** Problems and tasks **
1) List every person named in the article below about the tax bill's economic effects.
2) Carry on the article about the tax bill's projected economic effects, writing what comes after its last sentence.
___ Text passage
President Donald Trump and top Republicans have heralded the “big, beautiful bill” as a catalyst for a massive economic expansion that will unleash corporate investment and household spending.
That won’t be an easy bar to clear.
The economic stimulus that could come from the larger individual tax breaks and new deductions for businesses is likely to be offset by the bill’s hefty cuts to the social safety net and its elimination of previous corporate incentives. While budget analysts and economists say it could moderately contribute to output, they consider the administration’s sunny economic forecasts overly optimistic — particularly given the drag that higher tariffs and deficits could have on growth.
“This is definitely not a growth vehicle,” said Kent Smetters, a University of Pennsylvania business professor who serves as the faculty director of the Penn Wharton Budget Model.
The main elements of Trump’s 2017 tax bill, including lower corporate rates, were already permanent, Smetters said. What’s more, many of the largest deductions included in the new bill are only temporary, including highly touted provisions that allow businesses to deduct capital investments and R&D expenses.
That will make some of the immediate growth effects “a bit of a mirage,” he said.
The White House Council of Economic Advisers estimated that an earlier draft of the bill — specifically the tax provisions that cleared the House Ways and Means Committee last week — would add 4.2 to 5.2 percent to gross domestic product over the next four years compared to what would occur if Congress allowed existing tax cuts to expire. That report was central to the administration and House Republicans’ case that the tax bill would not only preserve the status quo but unlock an economic boom.
Kevin Hassett, the head of Trump’s National Economic Council, told Fox Business earlier this week that he anticipates annual growth will exceed 3 percent over the coming years — a level of economic success that few modern presidents have consistently enjoyed. If that happens, the “tax bill basically pays for itself,” Hassett said.
Joe LaVorgna, the chief economist at SMBC Nikko Securities and a former Trump economic adviser, said he believes that the president’s second-term economy is on a much stronger trajectory than most other economists assume and that the tax bill could push it even higher.
“The baseline I’m working off of is how we did during the first three years of Trump 1.0, when GDP was at 2.8 percent. If it was 2.8 percent [then], why can’t it go to 3.0 percent?” LaVorgna said. “If we grow at 3 percent, then the cost of this bill is going to be extremely limited compared to what everyone out there is saying.”
______
___ Given information
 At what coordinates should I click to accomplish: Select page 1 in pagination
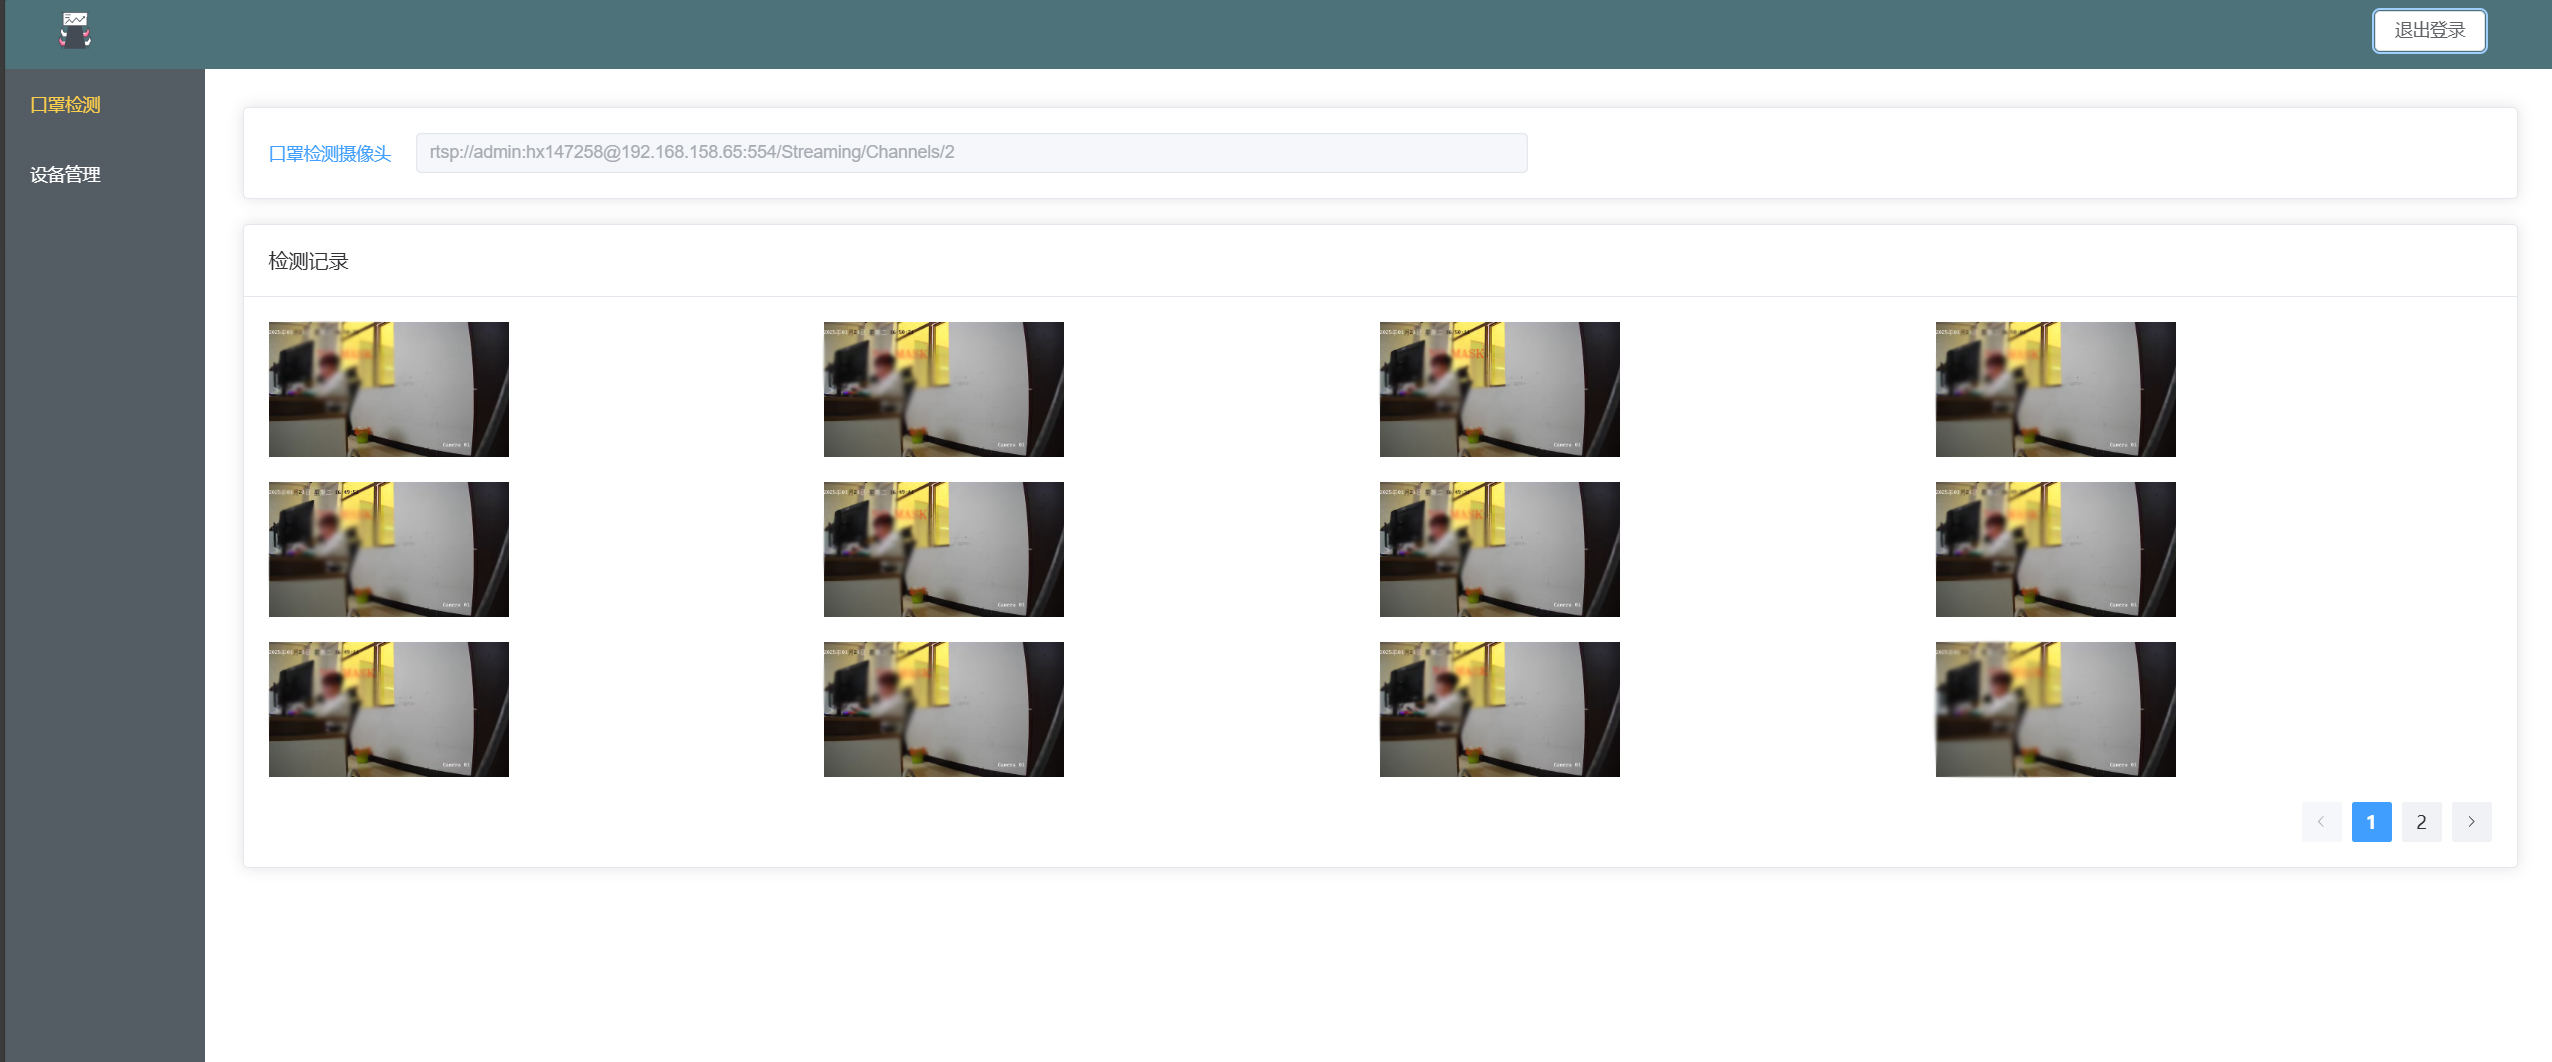(2371, 822)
______
** Answers given **
1) Donald Trump, Kent Smetters, Kevin Hassett, Joe LaVorgna

2)
Other estimates of how the bill’s policies will impact GDP are far more muted. The nonpartisan Joint Committee on Taxation on Thursday said the measure would increase annual growth by just 0.03 percentage points — from 1.83 percent to 1.86 percent. Penn Wharton’s May 19 report on the legislation’s economic effects estimated that GDP would climb by 0.5 percent by 2034 — but that assumes Trump drops tariffs back to pre-April 2 levels, Smetters said.
In a client note, Goldman Sachs economists said they anticipate negative growth when spending cuts, tariffs and changes to immigration were layered on top of the pro-growth policies included in the House GOP’s legislation.
While there are certainly components of the legislation that are stimulative — including boosts to the standard deduction, child tax credit and temporary revival of valuable corporate deductions — they’re not huge. Goldman’s analysis said they could positively affect year-over-year GDP by somewhere between 0.5 and 1 percentage point by mid-2026.
Those effects are moderated by other provisions that could dent household finances and investment. The bill includes hefty cuts to Medicaid and the Supplemental Nutrition Assistance Program that will likely trim health care and consumer spending. Opportunities for clean energy projects that were incentivized by President Joe Biden’s Inflation Reduction Act would be substantially diminished.
White House spokesperson Kush Desai said Republicans had voted to “prevent a $4 trillion tax hike, the largest in American history, on American families when they passed The One, Big, Beautiful Bill.”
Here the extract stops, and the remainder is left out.